Es ist nicht mit abschließender Sicherheit geklärt, an welchem Tag die Erstausgabe von Titanic an die Kioske kam. Der 28. Oktober sei's gewesen, hieß es irgendwo, interne Recherchen ließen den 1. November wahrscheinlich erscheinen. Jedenfalls war die Novemberausgabe 1979 die Premierennummer, was bedeutet, dass 35 Jahre später (am 31.10.; das lässt sich tatsächlich genau bestimmen) dies Jubiläum begangen wurde:
Ich finde ja immer noch, dass dieser bestenfalls halbrunde Geburtstag etwas zu enthusiastisch gefeiert wurde, sowohl auf dem Titel als auch im Heft, welches direkt auf der ersten Innenseite (!) mit einem Special beginnt. Die Strecke "Was haben wir gelacht!" haben laut meinem Urheberschafts-Dokument Tim Wolff und ich verfasst. Der hübsch rotznäsige, wenn auch für Erstleser nahezu unverständliche Artikel hat den Dreh, dass sich die darin zu Wort kommenden Prominenten falsch "an ihre TITANIC-Lieblinge aus 35 Jahren" erinnern.
Noch irrer geht es auf der Doppelseite "Das habe ich nicht verstanden" zu (von Michael Ziegelwagner und mir), wo Ungereimtheiten, Fehltritte und Rätsel "aufgeklärt" werden. Ich habe den Artikel im Sommer vor Publikum gelesen, und er sorgte überraschenderweise für etliche Lacher.
Die vorliegende Ausgabe markiert einen bittersüßen Wendepunkt: Sie ist die letzte, an der Stephan Rürup als Redakteur mitgearbeitet hat. Sein Schwanengesang war eine Kooperation mit Moritz Hürtgen zum Thema "Rückkehr von deutschen IS-Auswanderern", mit mehreren, z.T. wimmelbildartigen Cartoons.
Rürups würdiger Nachfolger Leo Riegel ließ einmal mehr seine Kultfigur Der Graf von Unheilig auftreten ...
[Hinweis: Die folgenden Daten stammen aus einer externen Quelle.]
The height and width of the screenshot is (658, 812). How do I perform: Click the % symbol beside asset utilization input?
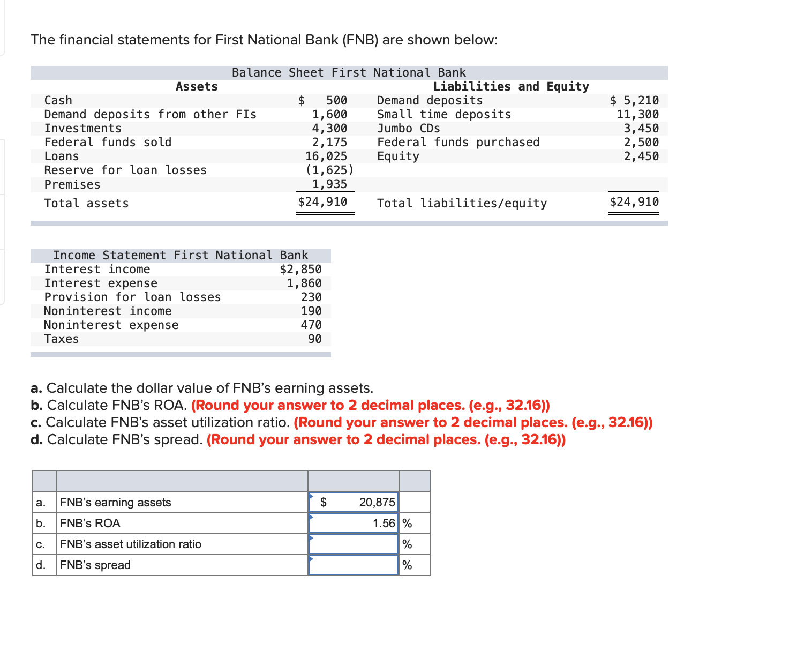pos(408,544)
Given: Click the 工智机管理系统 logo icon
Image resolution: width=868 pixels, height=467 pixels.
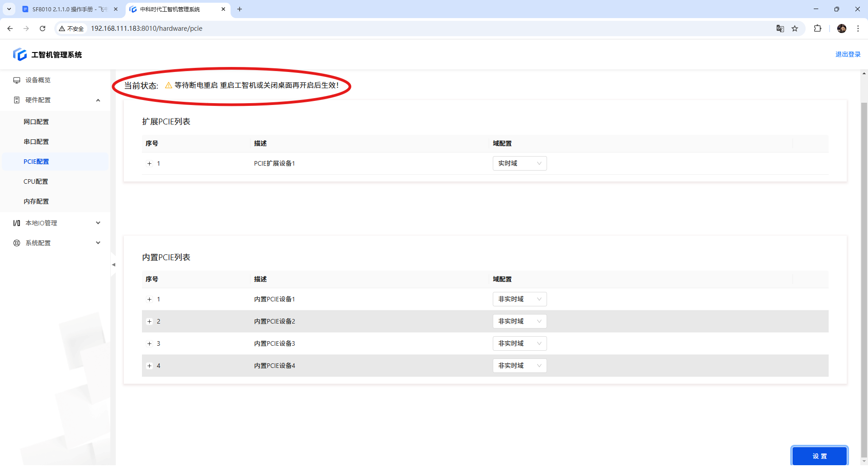Looking at the screenshot, I should [19, 55].
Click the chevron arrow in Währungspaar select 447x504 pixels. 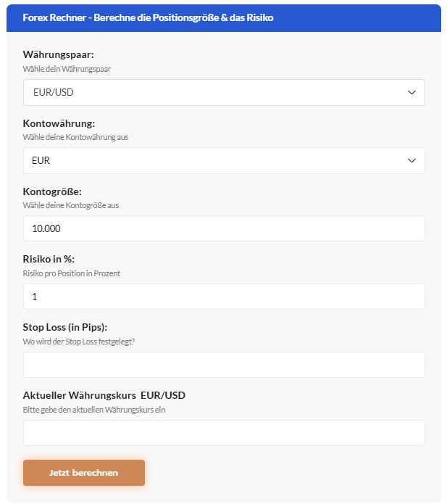click(x=412, y=92)
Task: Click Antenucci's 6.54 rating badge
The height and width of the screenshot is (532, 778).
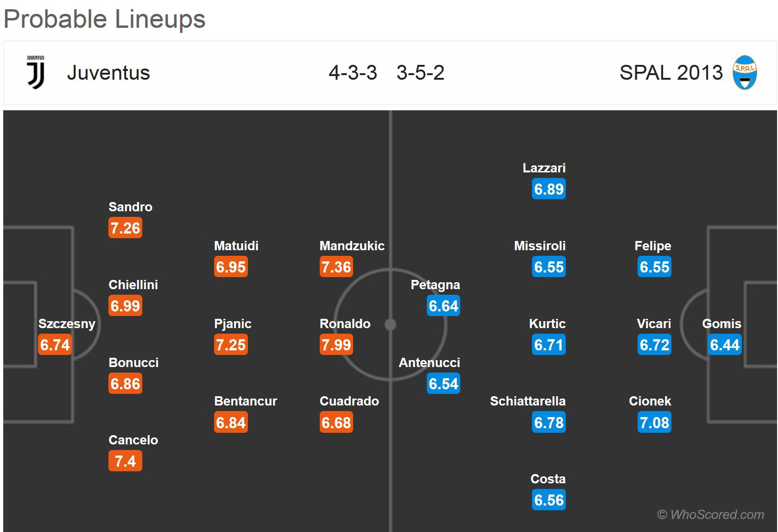Action: pos(443,384)
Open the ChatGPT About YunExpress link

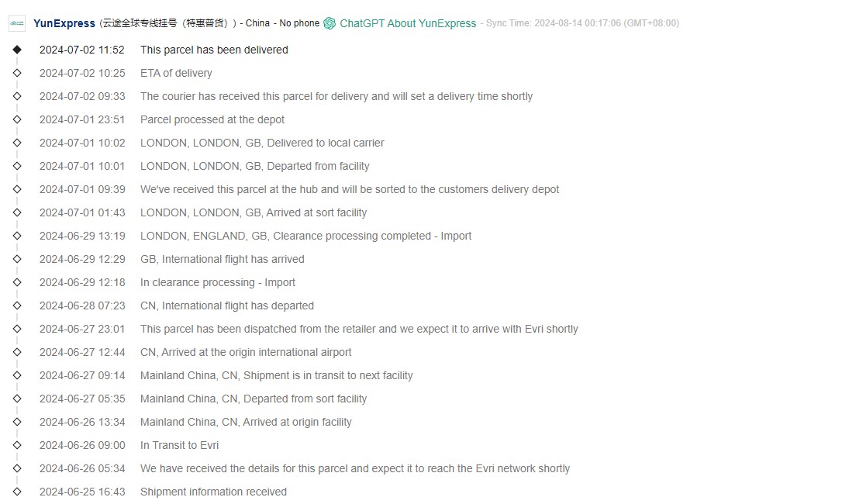coord(408,23)
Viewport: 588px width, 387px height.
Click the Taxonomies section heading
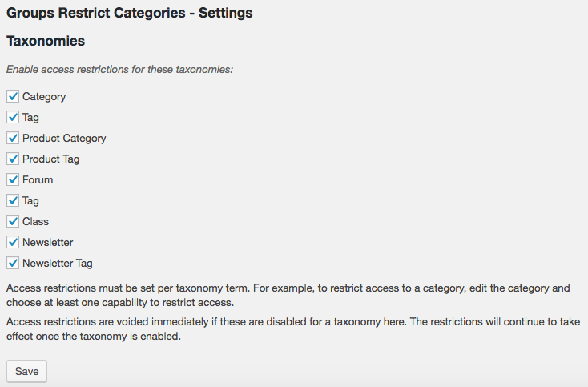[x=46, y=41]
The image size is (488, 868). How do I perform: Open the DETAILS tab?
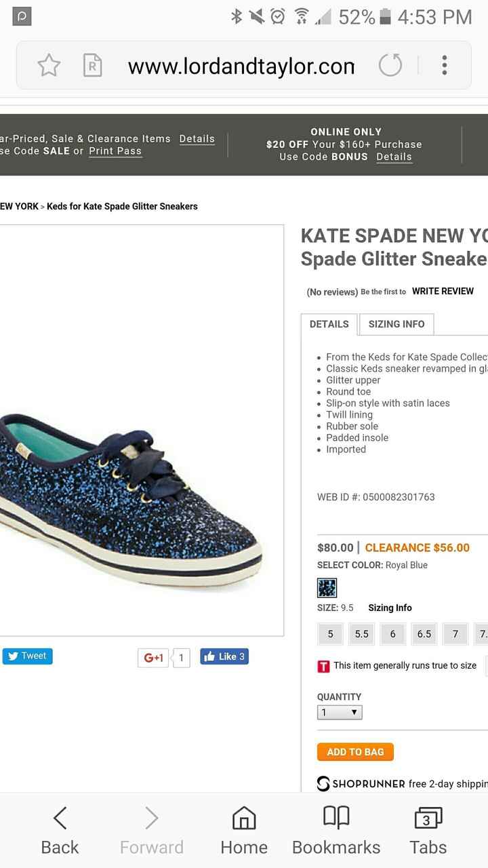tap(329, 324)
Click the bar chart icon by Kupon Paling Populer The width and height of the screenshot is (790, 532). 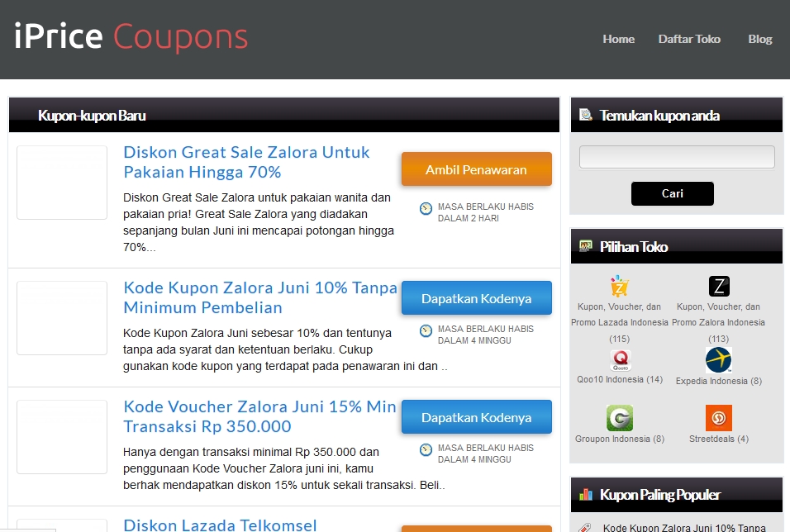[x=586, y=494]
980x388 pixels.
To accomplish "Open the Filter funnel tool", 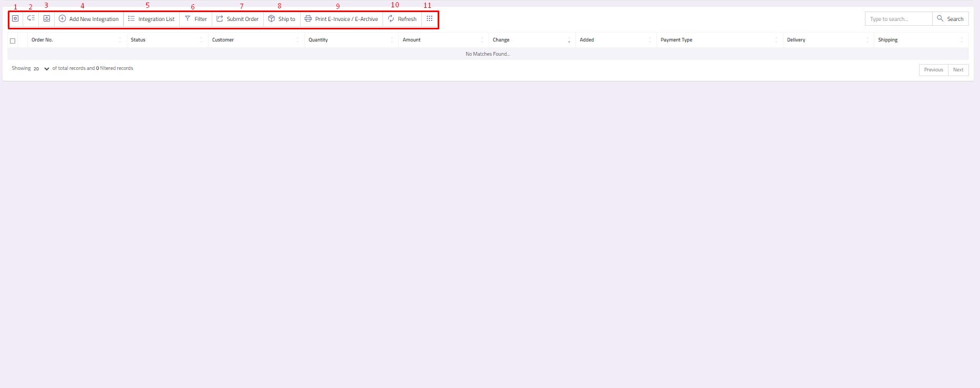I will (195, 19).
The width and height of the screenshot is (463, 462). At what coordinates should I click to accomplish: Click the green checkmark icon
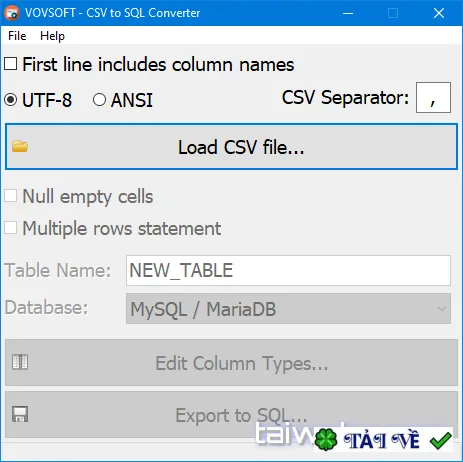(x=440, y=441)
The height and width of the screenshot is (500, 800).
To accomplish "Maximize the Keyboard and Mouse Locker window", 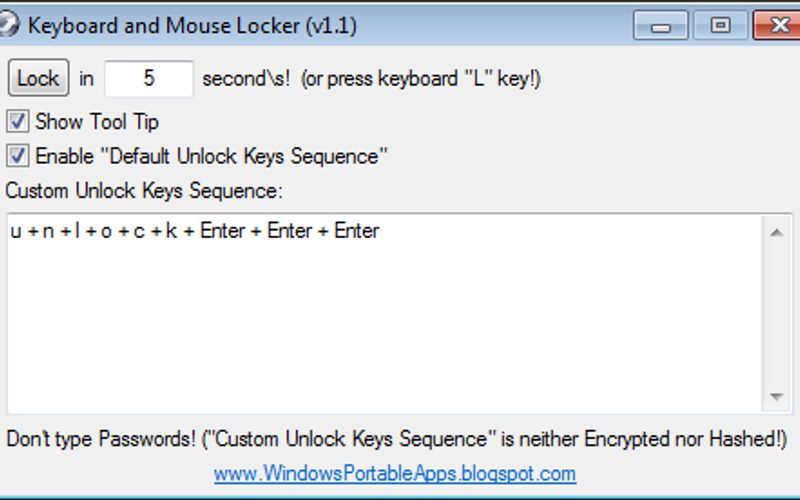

... und legte auf der Doppelseite "Was fliegt denn da?" (S. 34f.) ein weiteres Exempel seiner immensen künstlerischen Bandbreite vor:
Die Zeit-Magazin-Rubrik "Sagen Sie jetzt nichts" wurde im Laufe der Titanic-Historie drei Mal (!) parodiert. Das hier (S. 46f.) war aber auch zu naheliegend, zumal seit Ewigkeiten der kapitale Sammelband mit Heinrich Hoffmanns Führerporträts als Scannerdeckel-Beschwerer an Hardy Burmeiers Arbeitsplatz lag (und bis heute liegt).
Als Kuriosum am Rande (S. 11) hier noch die in Vergessenheit geratene Geschichte, wie uns der Bundesnachrichtendienst einmal Geld für einen Witz überwiesen hat:
Weiteres Notierenswertes
- Im Editorial dieser Ausgabe findet sich das vor zwei Monaten angedeutete "Nachspiel" unseres Seniorenparkbesuchs: in Form einer (unredigierten) Gegendarstellung.
- Hape Kerkeling, der soeben sein neues Buch "Gebt mir etwas Zeit" vorgelegt hat, war ausweislich einer Anspielung auf S. 2 vor exakt zehn Jahren ebenfalls mit einer autobiographischen Veröffentlichung im Gespräch. Was sagt man dazu?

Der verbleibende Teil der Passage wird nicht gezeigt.